## [TASK BRIEF]
Rewrite the data below, replacing "pixels" with "px" wherever it occurs and leaving everything else unchanged.

## [DATA IN THIS EXERCISE]
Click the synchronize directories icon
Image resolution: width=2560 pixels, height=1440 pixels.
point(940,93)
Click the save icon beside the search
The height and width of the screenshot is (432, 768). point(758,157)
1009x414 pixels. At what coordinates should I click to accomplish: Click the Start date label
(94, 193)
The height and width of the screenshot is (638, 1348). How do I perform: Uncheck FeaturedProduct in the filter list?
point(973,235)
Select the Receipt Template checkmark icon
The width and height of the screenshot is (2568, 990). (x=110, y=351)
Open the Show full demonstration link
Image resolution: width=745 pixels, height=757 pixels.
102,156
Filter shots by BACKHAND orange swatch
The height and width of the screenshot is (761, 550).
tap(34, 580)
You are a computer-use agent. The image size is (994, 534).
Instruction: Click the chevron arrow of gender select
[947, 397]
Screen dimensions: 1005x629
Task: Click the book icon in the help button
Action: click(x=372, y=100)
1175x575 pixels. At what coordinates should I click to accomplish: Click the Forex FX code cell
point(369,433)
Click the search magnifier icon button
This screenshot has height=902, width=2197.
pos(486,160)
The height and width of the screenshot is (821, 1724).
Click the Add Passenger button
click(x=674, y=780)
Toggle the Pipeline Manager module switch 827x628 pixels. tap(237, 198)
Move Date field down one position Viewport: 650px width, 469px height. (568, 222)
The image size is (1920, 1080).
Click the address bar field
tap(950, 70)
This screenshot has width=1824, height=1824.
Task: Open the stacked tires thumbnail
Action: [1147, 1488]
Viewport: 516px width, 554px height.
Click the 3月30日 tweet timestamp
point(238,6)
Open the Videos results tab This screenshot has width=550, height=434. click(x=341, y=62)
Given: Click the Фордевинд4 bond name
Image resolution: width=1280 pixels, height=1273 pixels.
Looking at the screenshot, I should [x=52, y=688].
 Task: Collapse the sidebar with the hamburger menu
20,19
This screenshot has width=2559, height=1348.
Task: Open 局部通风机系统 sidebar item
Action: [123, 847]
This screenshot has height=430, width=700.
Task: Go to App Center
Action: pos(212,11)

## [THE SOLUTION]
Click the synchronize directories icon
Image resolution: width=2560 px, height=1440 px.
point(940,93)
Click the save icon beside the search
The height and width of the screenshot is (432, 768). point(758,157)
1009x414 px. At what coordinates should I click to accomplish: Click the Start date label
(94, 193)
The height and width of the screenshot is (638, 1348). How do I perform: Uncheck FeaturedProduct in the filter list?
point(973,235)
Select the Receipt Template checkmark icon
The width and height of the screenshot is (2568, 990). (x=110, y=351)
Open the Show full demonstration link
Image resolution: width=745 px, height=757 px.
102,156
Filter shots by BACKHAND orange swatch
The height and width of the screenshot is (761, 550).
tap(34, 580)
You are a computer-use agent. The image size is (994, 534).
Instruction: Click the chevron arrow of gender select
[947, 397]
Screen dimensions: 1005x629
Task: Click the book icon in the help button
Action: click(x=372, y=100)
1175x575 px. At what coordinates should I click to accomplish: Click the Forex FX code cell
point(369,433)
Click the search magnifier icon button
This screenshot has height=902, width=2197.
pos(486,160)
The height and width of the screenshot is (821, 1724).
Click the Add Passenger button
click(x=674, y=780)
Toggle the Pipeline Manager module switch 827x628 px. tap(237, 198)
Move Date field down one position Viewport: 650px width, 469px height. (568, 222)
The image size is (1920, 1080).
Click the address bar field
tap(950, 70)
This screenshot has width=1824, height=1824.
Task: Open the stacked tires thumbnail
Action: [1147, 1488]
Viewport: 516px width, 554px height.
Click the 3月30日 tweet timestamp
point(238,6)
Open the Videos results tab This screenshot has width=550, height=434. click(x=341, y=62)
Given: Click the Фордевинд4 bond name
Image resolution: width=1280 px, height=1273 px.
Looking at the screenshot, I should [x=52, y=688].
 Task: Collapse the sidebar with the hamburger menu
20,19
This screenshot has width=2559, height=1348.
Task: Open 局部通风机系统 sidebar item
Action: [123, 847]
This screenshot has height=430, width=700.
Task: Go to App Center
Action: pos(212,11)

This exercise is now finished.